JudikaturOGH

11Os145/11z – OGH Entscheidung

Entscheidung
17. November 2011

Kopf

Der Oberste Gerichtshof hat am 17. November 2011 durch den Senatspräsidenten des Obersten Gerichtshofs Dr. Zehetner als Vorsitzenden sowie die Hofräte des Obersten Gerichtshofs Dr. Schwab, Mag. Lendl, Mag. Michel und Dr. Oshidari als weitere Richter, in Gegenwart des Richteramtsanwärters Mag. Sommer als Schriftführer, in der Strafsache gegen Andreas R***** wegen der Verbrechen des sexuellen Missbrauchs von Unmündigen nach § 207 Abs 1 StGB über die Nichtigkeitsbeschwerde und die Berufung des Angeklagten gegen das Urteil des Landesgerichts Linz als Schöffengericht vom 4. August 2011, GZ 22 Hv 69/11d 26, sowie dessen Beschwerde gegen den Beschluss gemäß § 494 Abs 1 StPO nach Anhörung der Generalprokuratur in nichtöffentlicher Sitzung den

Beschluss

gefasst:

Spruch

Die Nichtigkeitsbeschwerde wird zurückgewiesen.

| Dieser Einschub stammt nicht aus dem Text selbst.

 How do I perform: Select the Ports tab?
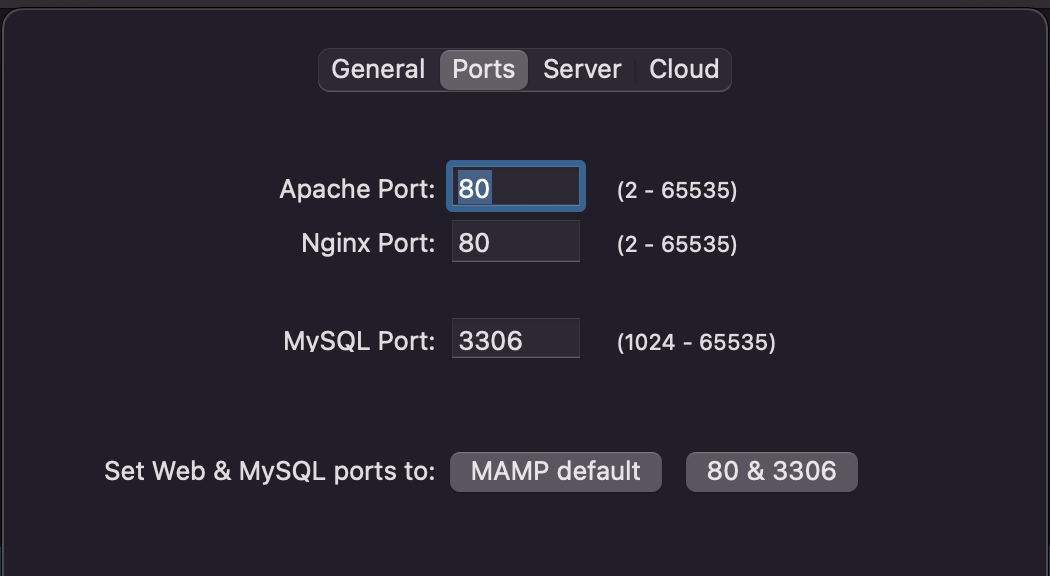click(x=484, y=70)
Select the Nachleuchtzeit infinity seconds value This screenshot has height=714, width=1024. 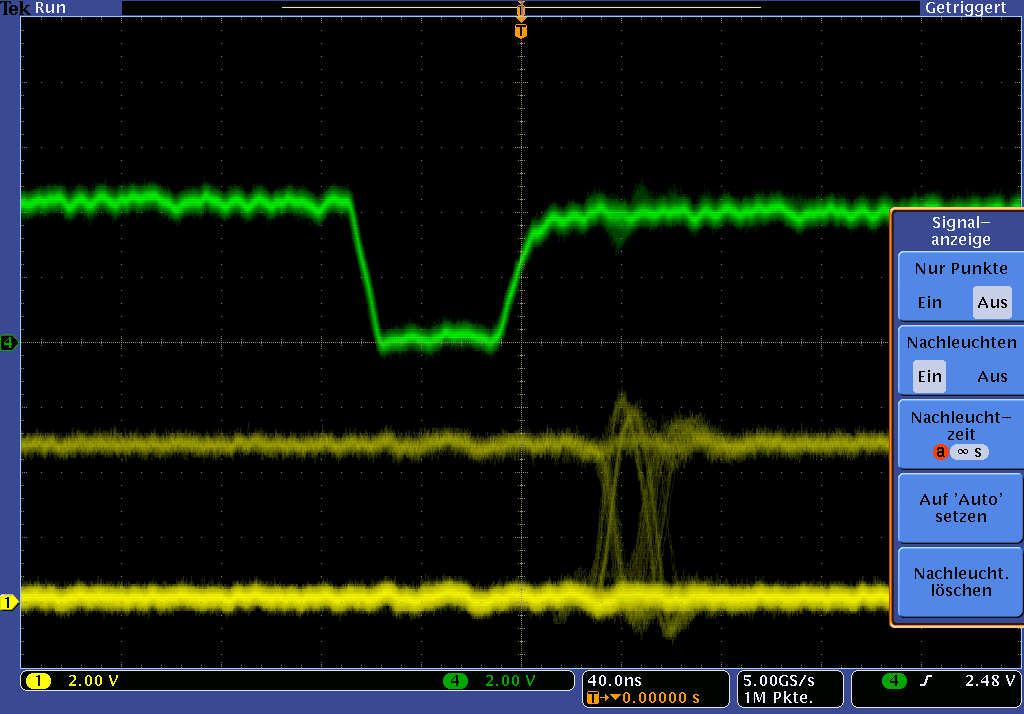pos(969,452)
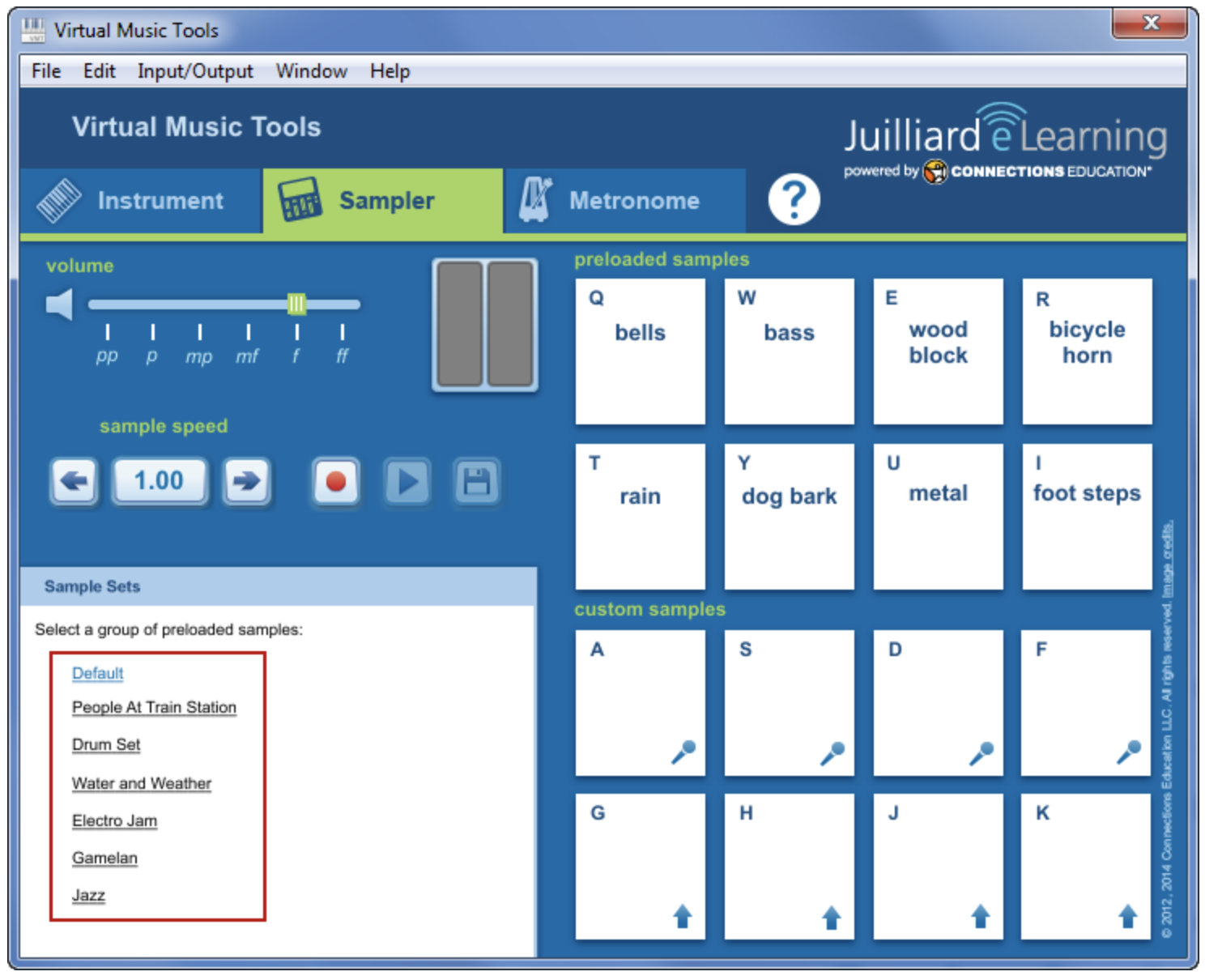
Task: Click the red record sample button
Action: coord(335,482)
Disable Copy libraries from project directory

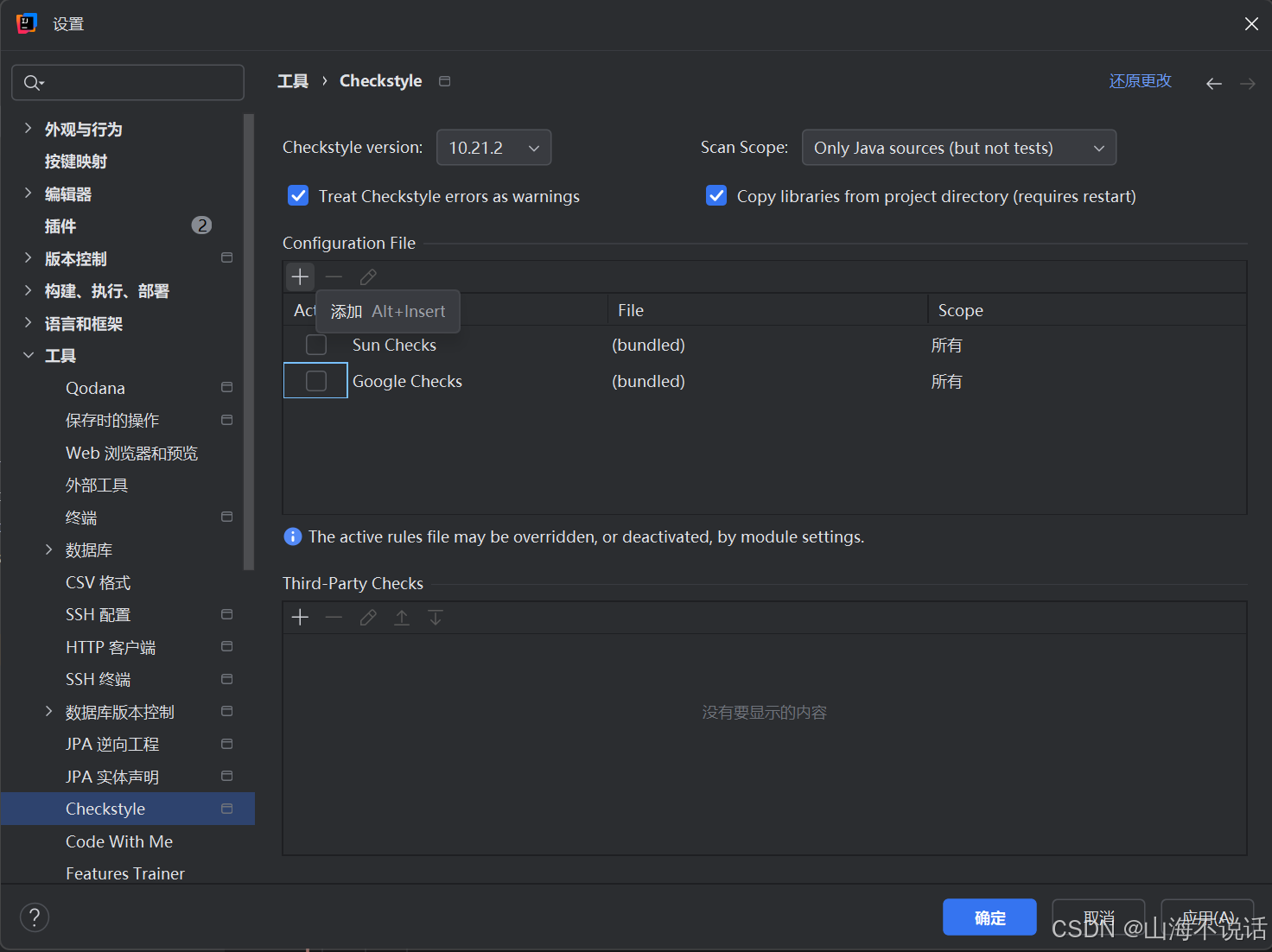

Zur Entscheidung über die Berufung und die Beschwerde werden die Akten dem Oberlandesgericht Linz zugeleitet.

Dem Angeklagten fallen die Kosten des bisherigen Rechtsmittelverfahrens zur Last.

Text

Gründe:

Mit dem angefochtenen Urteil wurde Andreas R***** der Verbrechen des sexuellen Missbrauchs von Unmündigen nach § 207 Abs 1 StGB schuldig erkannt.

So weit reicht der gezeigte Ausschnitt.